_GOAL 1_.
In the passage on safety and liveness in TLA+, what shape does an infinite behavior always take in a finite-state model?
_GOAL 2_.
Rewrite the TLA+ safety and liveness passage starting at "Because safety is" and ending at "next (unseen) step.", substituting "protected region" for "critical section".
_GOAL 3_.
Resume the TLA+ safety and liveness passage after its final sentence.

_DOCUMENT PASSAGE_.
When you specify a concurrent system, you aren't just describing a state machine. You are describing how that machine is allowed to evolve over time. This creates two distinct correctness categories: forbidden states and required futures.
The first category, Safety, is about ensuring a "bad thing" never happens. The second, Liveness, is about ensuring a "good thing" eventually happens. In TLA+, these aren't just philosophical labels; they change how TLC explores your state space and what its counterexamples actually tell you.
Table of Contents
1. Safety and the Finite Counterexample
A safety property, usually defined as a state invariant like TypeOK or MutualExclusion, is checked against every reachable state in the state space. The logic is simple: []P (Always $P$).
During Breadth-First Search (BFS), TLC maintains a queue of discovered states. For every state $s$, it evaluates $P(s)$. If $P(s)$ is false, TLC has found a finite violation. This is the "Oops" moment: a trace $s_0 \rightarrow s_1 \rightarrow \dots \rightarrow s_n$ where $s_n$ is a forbidden state.
Because safety is prefix-closed, once a safety property is broken, it stays broken. No future state can "undo" the fact that two processes were in the critical section at the same time. If a safety check fails, your bug is likely in the initial condition or the next-state relation—you allowed a transition that is operationally illegal.
Common Safety Invariants:
pc1 = "cs" => pc2 /= "cs"balance >= 0len(Queue) <= MaxSize
2. Liveness and the Infinite Lasso
Liveness properties, such as P ~> Q ($P$ leads to $Q$) or []<>Done (infinitely often $Done$), cannot be refuted by a finite trace. You can never point to a finite log and prove a liveness property was violated, because the "good thing" could always happen in the next (unseen) step.
To refute a liveness property, TLC must find an infinite behavior where the property is never satisfied. Since we are working with finite-state models, an infinite behavior is always a Lasso: a finite path that enters a cycle: $s_0 \rightarrow s_1 \rightarrow \dots \rightarrow (s_k \rightarrow \dots \rightarrow s_m)^\omega$.

_RECORDED DATA_.
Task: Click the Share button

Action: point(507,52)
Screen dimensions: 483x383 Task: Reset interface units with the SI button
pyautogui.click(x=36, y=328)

_EXPECTED ANSWER 1_.
A lasso: a finite path that enters a cycle.

_EXPECTED ANSWER 2_.
Because safety is prefix-closed, once a safety property is broken, it stays broken. No future state can "undo" the fact that two processes were in the protected region at the same time. If a safety check fails, your bug is likely in the initial condition or the next-state relation—you allowed a transition that is operationally illegal.
Common Safety Invariants:
pc1 = "cs" => pc2 /= "cs"balance >= 0len(Queue) <= MaxSize
2. Liveness and the Infinite Lasso
Liveness properties, such as P ~> Q ($P$ leads to $Q$) or []<>Done (infinitely often $Done$), cannot be refuted by a finite trace. You can never point to a finite log and prove a liveness property was violated, because the "good thing" could always happen in the next (unseen) step.

_EXPECTED ANSWER 3_.
When TLC detects a liveness violation, it is showing you a cycle where the system can loop forever without making progress. This is often a Livelock or a Fairness hazard.
3. The Mechanics of Fairness (WF vs. SF)
By default, TLA+ allows stuttering. A system can stay in its current state forever even if actions are enabled. To prove progress, we use Fairness assumptions to constrain the scheduler.
Weak Fairness (WF_vars(A))
Weak fairness on action $A$ means that if $A$ stays continuously enabled, it must eventually occur. In the state graph, TLC looks for cycles where $A$ is enabled in every single state of the loop, yet $A$ is never taken. If it finds such a cycle, and you assumed WF, TLC reports a violation.
WF is usually enough for "internal" progress, like a local timer that can't be blocked by other processes.
Strong Fairness (SF_vars(A))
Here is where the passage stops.